• DOCUMENT EXTRACT:
+===+

Hey, everyone. This is your ever faithful guide, Lazarus, once more. I was looking through my Facebook memories from last year and Jesus Christ… the system was not okay. I believe they were nearly blackout drunk most of the time to cope with the chaos around them, stoned to fuck, or both, and were entering the thick of the recording process of our fifteenth album, Hardshell. That album was a fucking doozy.
I still have no idea what inspired a good half of those lyrics, one of the songs on the album appears to have predicted someone’s death, and the entire damn record plays like some cursed swamp blues thing where two of my former headmates that later integrated into me tried to out-blues each other the whole way down. In short, around this time last year was not fucking fun for anyone. I can’t say I’m having the best time right now, but I’m more or less rolling with the damned punches and figuring shit out and I can’t really say I’m suffering.
I want to make an important distinction here. When I say “I’m not suffering”, I don’t mean “I’m not in pain” or “shit doesn’t suck and it’s all sunshine and rainbows over here.” I’m still hurting and there’s a lot that’s still objectively bad. However, there’s still a difference between pain and suffering as I understand it as a practicing Stoic.
My ex best friend was a practicing Buddhist and we had a conversation in 2021 that changed my brain chemistry around pain and suffering. He explained it this way: “Pain is when you are hit with an arrow. The arrow can be anything that hurts you, a breakup, debt, your car breaks down, what have you. Suffering is when you shoot yourself with another arrow by resisting the existing pain in your mind by saying ‘oh woe is me, why is this happening to me, this shouldn’t be happening to me’, etc. rather than accepting with the first arrow as it is and treating the pain.”

+===+

• PROBLEM DESCRIPTION: Copy the passage of the post on pain and suffering starting with "I still have" and going on through "say I’m suffering.", swapping in "delta blues" wherever "swamp blues" appears.

+===+

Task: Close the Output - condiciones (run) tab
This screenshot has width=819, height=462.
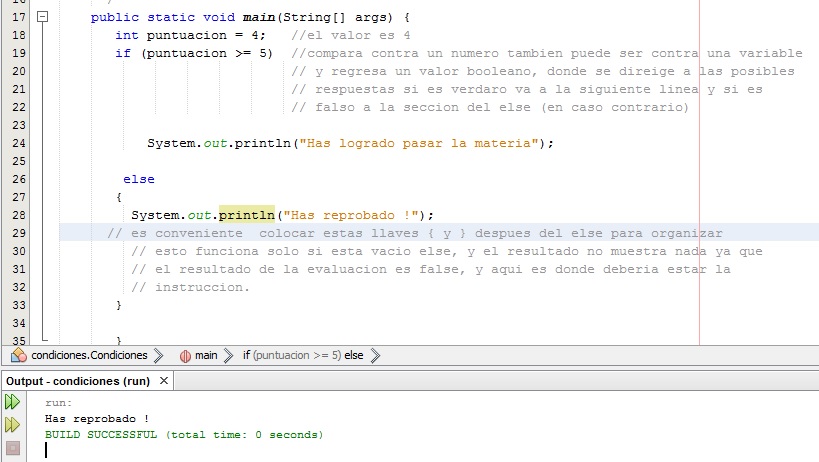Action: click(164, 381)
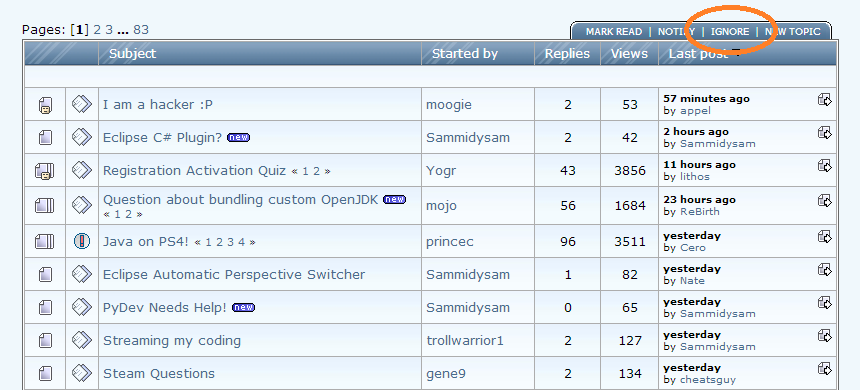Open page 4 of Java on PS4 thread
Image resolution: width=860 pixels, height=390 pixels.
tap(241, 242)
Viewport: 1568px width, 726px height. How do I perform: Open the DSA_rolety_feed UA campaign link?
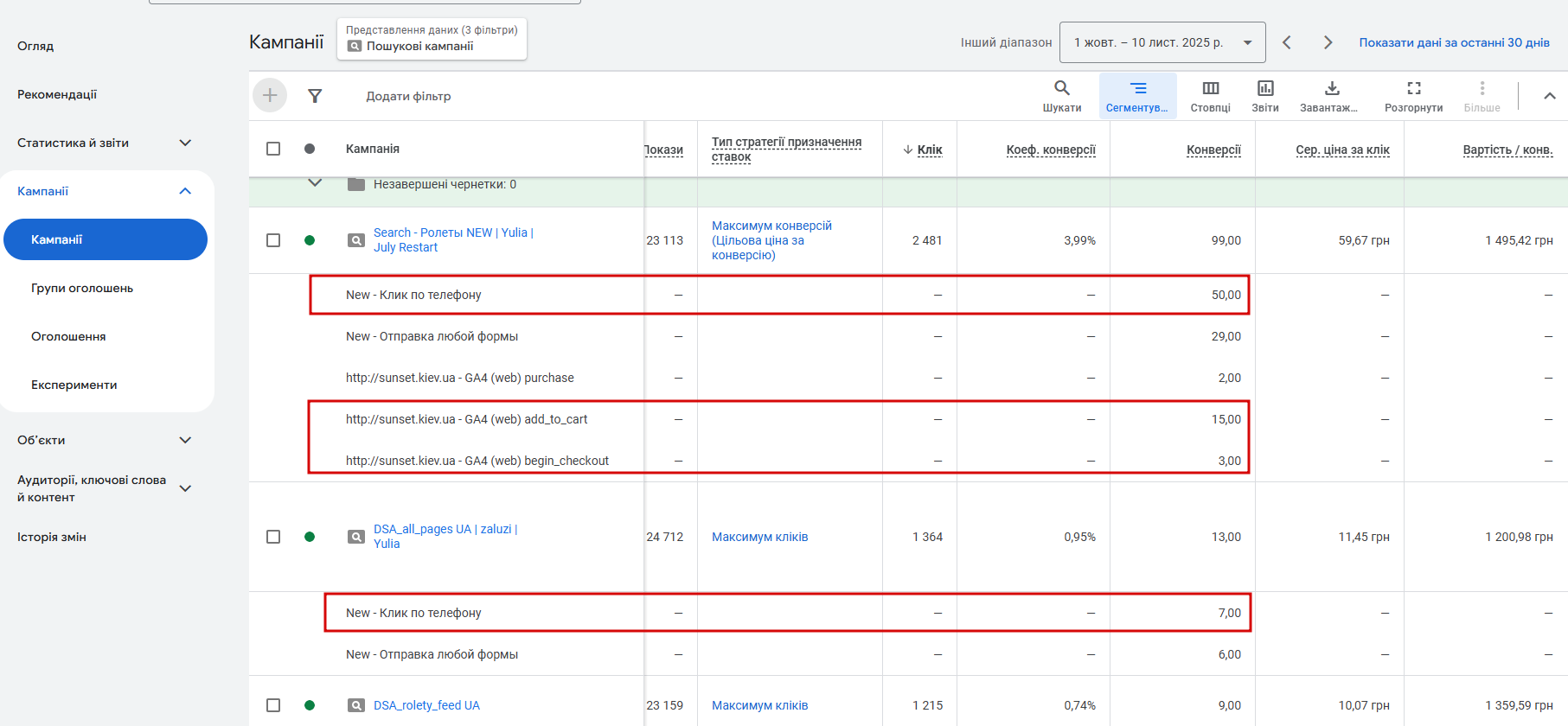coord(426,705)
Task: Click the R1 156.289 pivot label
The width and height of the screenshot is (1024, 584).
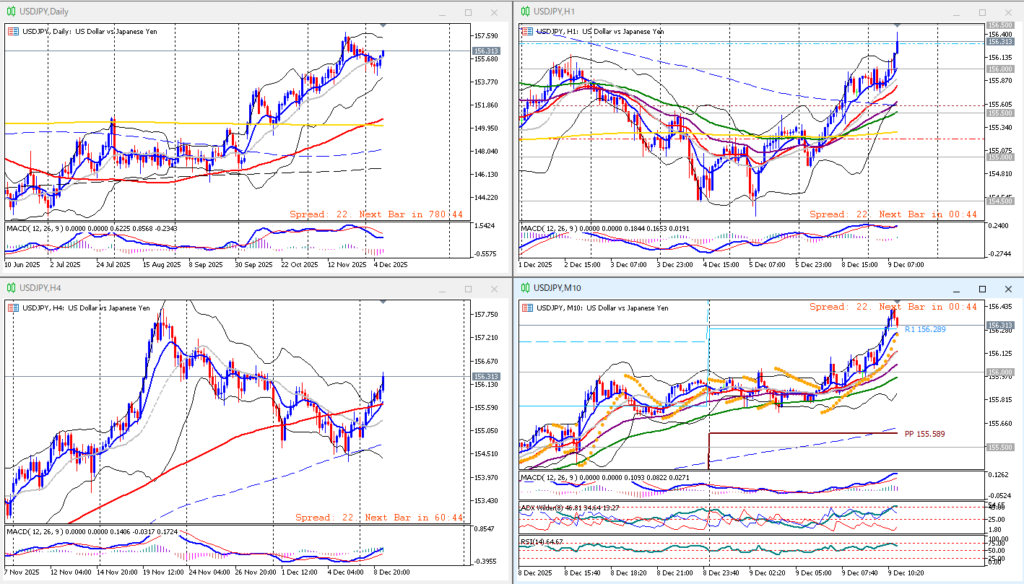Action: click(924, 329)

+===+

• RESULT OF THIS EXERCISE:
I still have no idea what inspired a good half of those lyrics, one of the songs on the album appears to have predicted someone’s death, and the entire damn record plays like some cursed delta blues thing where two of my former headmates that later integrated into me tried to out-blues each other the whole way down. In short, around this time last year was not fucking fun for anyone. I can’t say I’m having the best time right now, but I’m more or less rolling with the damned punches and figuring shit out and I can’t really say I’m suffering.